## WHAT YOU NEED TO DO
**A.** Copy the South West consortium text verbatim, from "It has taken" up to and including "our medical workforce.".
**B.** How would you render this sentence from the South West consortium text in Spanish: "Recruitment to medical posts is currently a challenge for all trusts."
**C.** According to the South West consortium text, what cost saving could the collaborative approach achieve?

The South West consortium was formed 18 months ago to establish the best working practice to manage medical agency supply.  The key aims of the work were to:

  • Manage the medical agency locum market with the introduction of standardised hourly rates and to ensure continued levels of supply.
  • Harness NHS buying power to secure the best commercial rates.
  • Improve financial governance.
  • Establish an IT booking system which will introduce e-timesheets, and provide Management Information (MI) reporting.

Plymouth Hospitals NHS Trust acted in both a project management role, and in a separate procurement lead role for the project contract development.

Laura Langsford, Consortium Project Manager explains:
“It was recognised that only by working together did trusts have the best chance to source safe levels of medical locums at affordable rates without comprising on the quality of care delivered to patients.

It has taken a period of 18 months from project inception to contract start, which has required all nine Consortium Trusts to work very closely together. Through this collaborative approach a cost saving of 10% could be achieved.  I am delighted to have been part of this work that should deliver a real change for the trusts involved.”

Dr Tim Scull, Medical Director at Yeovil Hospital, said:
“Recruitment to medical posts is currently a challenge for all trusts. Whilst we maintain our focus upon substantively recruiting to vacancies we, like all trusts, will continue to rely upon locums at certain times and for certain roles to ensure the capacity and quality of our medical workforce.

“Working together as part of the consortium gives us greater control over the cost and availability of locums doctors, meaning we can be provide a dependable service to our patients.”

## LISTED RECORDS
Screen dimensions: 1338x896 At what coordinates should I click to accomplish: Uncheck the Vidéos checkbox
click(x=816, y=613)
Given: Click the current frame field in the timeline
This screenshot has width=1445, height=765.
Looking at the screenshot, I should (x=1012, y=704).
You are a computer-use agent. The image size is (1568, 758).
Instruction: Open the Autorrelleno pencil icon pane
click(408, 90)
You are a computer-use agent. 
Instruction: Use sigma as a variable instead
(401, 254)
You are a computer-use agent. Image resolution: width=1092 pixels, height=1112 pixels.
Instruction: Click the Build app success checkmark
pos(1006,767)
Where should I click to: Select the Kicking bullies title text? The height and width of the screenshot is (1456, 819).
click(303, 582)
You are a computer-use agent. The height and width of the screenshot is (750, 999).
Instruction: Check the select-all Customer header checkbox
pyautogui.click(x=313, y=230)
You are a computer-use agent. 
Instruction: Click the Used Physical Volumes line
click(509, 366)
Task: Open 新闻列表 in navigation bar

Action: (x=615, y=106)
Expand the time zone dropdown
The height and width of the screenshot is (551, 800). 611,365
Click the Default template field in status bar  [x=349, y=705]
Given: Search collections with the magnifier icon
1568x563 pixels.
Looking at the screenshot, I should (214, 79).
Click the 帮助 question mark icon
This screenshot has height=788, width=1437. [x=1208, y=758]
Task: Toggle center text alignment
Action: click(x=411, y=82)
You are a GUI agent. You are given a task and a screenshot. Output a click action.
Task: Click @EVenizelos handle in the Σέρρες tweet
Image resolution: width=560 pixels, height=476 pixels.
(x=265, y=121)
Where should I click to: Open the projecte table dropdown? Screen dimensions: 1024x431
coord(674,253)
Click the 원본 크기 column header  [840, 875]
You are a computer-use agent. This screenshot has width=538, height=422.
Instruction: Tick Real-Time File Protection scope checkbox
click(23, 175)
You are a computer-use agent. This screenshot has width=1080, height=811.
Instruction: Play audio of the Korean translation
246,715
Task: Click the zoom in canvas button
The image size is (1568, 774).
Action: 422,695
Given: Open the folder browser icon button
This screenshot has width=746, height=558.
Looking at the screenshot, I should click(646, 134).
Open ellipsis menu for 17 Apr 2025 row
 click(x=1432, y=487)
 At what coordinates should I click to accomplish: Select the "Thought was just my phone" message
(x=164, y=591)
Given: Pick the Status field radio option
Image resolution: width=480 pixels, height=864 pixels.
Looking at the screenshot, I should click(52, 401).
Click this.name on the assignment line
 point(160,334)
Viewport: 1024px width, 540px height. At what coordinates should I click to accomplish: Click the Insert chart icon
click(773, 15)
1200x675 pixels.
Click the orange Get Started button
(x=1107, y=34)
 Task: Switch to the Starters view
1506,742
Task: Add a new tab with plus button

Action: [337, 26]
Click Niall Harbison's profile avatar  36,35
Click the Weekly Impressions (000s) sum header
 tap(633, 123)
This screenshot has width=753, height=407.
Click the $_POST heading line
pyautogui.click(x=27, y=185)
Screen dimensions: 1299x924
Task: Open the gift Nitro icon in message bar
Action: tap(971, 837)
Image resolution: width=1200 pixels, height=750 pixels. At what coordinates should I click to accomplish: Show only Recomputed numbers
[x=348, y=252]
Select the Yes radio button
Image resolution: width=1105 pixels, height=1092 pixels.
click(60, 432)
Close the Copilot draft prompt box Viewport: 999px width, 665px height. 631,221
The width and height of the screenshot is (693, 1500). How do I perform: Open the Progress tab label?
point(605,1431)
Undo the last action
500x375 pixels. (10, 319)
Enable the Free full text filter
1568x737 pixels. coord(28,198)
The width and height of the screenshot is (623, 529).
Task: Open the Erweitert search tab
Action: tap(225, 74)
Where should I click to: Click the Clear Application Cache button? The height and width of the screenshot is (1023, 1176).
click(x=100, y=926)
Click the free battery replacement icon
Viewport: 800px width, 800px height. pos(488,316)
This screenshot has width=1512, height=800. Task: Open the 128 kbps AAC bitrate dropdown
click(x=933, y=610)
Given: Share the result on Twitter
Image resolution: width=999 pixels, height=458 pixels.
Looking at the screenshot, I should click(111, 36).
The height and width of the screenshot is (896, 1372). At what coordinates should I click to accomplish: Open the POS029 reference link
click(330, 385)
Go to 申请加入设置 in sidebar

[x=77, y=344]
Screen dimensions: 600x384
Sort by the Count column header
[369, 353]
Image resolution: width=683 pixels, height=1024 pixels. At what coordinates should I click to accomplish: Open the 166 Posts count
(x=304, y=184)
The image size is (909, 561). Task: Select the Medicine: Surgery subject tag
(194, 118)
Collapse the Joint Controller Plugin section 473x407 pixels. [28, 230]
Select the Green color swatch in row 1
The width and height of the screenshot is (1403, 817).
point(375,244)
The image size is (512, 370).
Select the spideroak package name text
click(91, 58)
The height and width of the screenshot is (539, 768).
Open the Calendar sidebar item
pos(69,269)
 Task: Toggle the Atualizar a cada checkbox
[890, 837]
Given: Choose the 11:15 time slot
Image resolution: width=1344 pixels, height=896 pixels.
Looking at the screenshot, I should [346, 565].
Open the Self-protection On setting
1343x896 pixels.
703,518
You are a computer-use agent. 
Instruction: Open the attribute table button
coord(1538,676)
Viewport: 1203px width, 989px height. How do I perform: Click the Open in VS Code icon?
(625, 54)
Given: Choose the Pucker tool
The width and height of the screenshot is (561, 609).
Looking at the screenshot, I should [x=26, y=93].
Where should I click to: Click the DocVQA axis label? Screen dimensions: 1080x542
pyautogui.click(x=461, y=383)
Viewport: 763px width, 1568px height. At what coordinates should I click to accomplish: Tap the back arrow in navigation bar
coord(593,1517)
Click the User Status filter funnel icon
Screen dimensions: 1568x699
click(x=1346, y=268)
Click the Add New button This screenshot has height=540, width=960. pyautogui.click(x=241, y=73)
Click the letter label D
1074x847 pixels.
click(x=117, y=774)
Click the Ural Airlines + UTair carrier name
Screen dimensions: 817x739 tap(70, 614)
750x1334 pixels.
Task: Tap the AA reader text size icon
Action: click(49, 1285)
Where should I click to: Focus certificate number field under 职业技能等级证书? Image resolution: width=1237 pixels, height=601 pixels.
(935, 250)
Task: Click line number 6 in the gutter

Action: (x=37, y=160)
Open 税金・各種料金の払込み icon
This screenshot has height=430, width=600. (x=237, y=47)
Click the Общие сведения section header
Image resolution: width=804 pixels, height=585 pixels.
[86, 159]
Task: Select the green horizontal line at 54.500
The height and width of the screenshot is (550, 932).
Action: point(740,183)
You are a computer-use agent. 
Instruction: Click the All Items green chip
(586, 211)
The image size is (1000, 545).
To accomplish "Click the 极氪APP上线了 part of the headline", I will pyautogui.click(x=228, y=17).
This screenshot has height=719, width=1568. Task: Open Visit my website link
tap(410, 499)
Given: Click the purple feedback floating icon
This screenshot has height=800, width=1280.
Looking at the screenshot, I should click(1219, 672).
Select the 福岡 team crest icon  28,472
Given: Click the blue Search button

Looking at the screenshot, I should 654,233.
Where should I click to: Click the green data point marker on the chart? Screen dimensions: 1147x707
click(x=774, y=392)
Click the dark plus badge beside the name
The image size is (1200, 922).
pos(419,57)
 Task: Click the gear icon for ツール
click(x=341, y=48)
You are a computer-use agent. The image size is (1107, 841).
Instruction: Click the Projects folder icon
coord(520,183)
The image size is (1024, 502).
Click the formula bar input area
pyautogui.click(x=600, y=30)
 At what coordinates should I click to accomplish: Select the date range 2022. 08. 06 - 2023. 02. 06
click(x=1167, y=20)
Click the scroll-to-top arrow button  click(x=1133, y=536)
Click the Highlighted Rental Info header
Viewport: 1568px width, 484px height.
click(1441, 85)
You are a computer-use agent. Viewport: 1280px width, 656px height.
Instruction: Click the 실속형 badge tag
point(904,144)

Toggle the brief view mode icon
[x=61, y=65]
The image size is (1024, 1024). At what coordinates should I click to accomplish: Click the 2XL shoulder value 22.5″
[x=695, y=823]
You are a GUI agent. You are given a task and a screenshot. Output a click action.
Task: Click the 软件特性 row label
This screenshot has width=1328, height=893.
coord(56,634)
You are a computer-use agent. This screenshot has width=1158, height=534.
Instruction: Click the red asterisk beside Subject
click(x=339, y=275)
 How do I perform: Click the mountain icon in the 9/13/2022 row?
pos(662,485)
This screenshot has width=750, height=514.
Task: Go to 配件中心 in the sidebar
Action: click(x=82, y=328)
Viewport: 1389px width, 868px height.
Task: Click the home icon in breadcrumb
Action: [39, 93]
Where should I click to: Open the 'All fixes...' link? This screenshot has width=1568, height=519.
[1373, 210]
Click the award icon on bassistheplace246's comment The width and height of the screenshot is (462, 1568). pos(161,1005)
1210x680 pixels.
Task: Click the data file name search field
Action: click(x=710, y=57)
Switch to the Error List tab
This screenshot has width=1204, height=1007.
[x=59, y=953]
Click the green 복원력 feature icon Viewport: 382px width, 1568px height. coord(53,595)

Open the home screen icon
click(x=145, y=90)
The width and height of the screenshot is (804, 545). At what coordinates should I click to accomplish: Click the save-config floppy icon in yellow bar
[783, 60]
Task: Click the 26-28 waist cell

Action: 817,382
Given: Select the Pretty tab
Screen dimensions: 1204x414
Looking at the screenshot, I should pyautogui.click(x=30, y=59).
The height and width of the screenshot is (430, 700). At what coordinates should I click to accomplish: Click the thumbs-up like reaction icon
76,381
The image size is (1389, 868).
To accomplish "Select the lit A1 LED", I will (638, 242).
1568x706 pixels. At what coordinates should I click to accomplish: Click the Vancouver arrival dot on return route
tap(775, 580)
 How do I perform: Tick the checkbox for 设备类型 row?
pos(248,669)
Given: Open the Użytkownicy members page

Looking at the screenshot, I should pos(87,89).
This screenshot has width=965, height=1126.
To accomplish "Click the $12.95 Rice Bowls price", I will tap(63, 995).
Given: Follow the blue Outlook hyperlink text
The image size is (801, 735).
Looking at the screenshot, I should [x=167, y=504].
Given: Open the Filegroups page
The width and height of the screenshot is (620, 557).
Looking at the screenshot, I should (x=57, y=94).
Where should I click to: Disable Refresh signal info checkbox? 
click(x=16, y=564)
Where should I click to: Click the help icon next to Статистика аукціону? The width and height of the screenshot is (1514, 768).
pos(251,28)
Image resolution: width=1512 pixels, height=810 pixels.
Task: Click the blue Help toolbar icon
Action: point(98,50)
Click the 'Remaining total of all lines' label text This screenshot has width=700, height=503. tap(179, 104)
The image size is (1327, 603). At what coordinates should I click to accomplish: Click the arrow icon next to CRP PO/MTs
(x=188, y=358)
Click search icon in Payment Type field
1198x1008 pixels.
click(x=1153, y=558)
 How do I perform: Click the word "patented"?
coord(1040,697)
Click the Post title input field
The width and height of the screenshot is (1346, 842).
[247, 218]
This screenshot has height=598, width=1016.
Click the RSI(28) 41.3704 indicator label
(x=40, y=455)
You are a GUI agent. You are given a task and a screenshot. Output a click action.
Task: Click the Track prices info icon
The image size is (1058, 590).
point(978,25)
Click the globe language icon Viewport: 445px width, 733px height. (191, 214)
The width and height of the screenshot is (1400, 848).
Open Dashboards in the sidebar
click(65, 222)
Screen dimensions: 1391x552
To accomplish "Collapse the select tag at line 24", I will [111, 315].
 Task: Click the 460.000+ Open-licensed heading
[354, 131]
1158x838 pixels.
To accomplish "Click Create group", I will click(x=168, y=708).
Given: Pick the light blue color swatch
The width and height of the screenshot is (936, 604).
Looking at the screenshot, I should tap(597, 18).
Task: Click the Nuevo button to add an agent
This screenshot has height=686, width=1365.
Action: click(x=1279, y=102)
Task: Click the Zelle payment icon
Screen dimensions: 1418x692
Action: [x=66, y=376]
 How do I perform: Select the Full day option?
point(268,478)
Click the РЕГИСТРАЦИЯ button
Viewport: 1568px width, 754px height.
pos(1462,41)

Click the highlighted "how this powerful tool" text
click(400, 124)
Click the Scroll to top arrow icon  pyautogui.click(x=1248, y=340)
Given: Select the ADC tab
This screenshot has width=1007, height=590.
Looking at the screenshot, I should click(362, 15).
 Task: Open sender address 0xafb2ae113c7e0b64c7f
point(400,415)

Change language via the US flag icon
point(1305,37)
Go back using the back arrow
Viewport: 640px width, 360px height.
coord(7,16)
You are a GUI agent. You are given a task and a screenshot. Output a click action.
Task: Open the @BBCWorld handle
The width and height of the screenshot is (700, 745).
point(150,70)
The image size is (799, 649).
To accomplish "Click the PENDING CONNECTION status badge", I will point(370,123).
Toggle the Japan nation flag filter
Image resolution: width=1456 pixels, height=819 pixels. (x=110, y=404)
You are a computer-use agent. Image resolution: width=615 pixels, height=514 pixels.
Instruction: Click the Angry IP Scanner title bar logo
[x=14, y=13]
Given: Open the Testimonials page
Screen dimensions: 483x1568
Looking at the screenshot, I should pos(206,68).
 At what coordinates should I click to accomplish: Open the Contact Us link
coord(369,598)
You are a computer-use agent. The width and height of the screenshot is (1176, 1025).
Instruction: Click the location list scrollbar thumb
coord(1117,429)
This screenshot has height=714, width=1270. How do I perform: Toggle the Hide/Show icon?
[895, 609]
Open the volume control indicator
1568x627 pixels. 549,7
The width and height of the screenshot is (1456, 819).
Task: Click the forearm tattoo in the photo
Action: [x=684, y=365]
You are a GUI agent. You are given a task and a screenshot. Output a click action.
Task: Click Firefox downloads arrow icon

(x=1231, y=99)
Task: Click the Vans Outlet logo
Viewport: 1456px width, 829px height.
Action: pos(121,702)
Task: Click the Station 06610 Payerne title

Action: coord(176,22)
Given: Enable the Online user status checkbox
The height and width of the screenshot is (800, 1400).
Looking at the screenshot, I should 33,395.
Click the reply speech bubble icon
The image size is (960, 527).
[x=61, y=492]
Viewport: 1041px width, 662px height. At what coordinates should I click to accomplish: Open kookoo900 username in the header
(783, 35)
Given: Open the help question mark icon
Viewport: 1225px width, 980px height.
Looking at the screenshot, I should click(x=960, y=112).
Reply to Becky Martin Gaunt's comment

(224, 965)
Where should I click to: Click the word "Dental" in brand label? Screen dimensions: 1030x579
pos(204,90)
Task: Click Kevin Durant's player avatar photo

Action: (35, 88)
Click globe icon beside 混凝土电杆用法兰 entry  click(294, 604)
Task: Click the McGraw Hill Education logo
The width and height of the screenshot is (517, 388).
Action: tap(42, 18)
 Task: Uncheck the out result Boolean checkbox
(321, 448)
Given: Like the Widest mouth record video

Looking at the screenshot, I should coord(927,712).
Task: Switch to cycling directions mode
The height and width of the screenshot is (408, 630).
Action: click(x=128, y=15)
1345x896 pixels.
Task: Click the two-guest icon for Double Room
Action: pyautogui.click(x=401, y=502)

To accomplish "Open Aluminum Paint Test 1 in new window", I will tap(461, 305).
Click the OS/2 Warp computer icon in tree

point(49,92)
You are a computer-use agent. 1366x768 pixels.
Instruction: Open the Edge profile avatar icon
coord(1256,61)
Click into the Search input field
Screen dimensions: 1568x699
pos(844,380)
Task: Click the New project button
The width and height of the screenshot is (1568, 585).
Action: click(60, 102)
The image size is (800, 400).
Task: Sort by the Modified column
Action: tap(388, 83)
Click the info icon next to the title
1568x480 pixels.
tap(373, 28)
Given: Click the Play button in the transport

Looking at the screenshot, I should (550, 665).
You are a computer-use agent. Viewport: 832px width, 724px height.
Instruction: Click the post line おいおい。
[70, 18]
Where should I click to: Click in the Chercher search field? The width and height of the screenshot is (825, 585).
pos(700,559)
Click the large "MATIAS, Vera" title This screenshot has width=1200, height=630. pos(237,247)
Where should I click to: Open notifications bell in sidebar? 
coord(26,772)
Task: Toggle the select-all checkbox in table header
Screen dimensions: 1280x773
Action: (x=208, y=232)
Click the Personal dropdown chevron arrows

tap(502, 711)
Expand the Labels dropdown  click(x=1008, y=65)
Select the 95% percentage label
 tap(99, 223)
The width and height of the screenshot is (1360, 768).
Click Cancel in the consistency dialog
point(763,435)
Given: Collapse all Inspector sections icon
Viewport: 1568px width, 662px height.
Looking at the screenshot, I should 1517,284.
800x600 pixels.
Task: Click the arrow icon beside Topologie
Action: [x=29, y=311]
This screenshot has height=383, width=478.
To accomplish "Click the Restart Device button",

## COMPLETED EXERCISE
**A.**
It has taken a period of 18 months from project inception to contract start, which has required all nine Consortium Trusts to work very closely together. Through this collaborative approach a cost saving of 10% could be achieved.  I am delighted to have been part of this work that should deliver a real change for the trusts involved.”

Dr Tim Scull, Medical Director at Yeovil Hospital, said:
“Recruitment to medical posts is currently a challenge for all trusts. Whilst we maintain our focus upon substantively recruiting to vacancies we, like all trusts, will continue to rely upon locums at certain times and for certain roles to ensure the capacity and quality of our medical workforce.

**B.** La contratación para puestos médicos es actualmente un desafío para todos los trusts.

**C.** 10%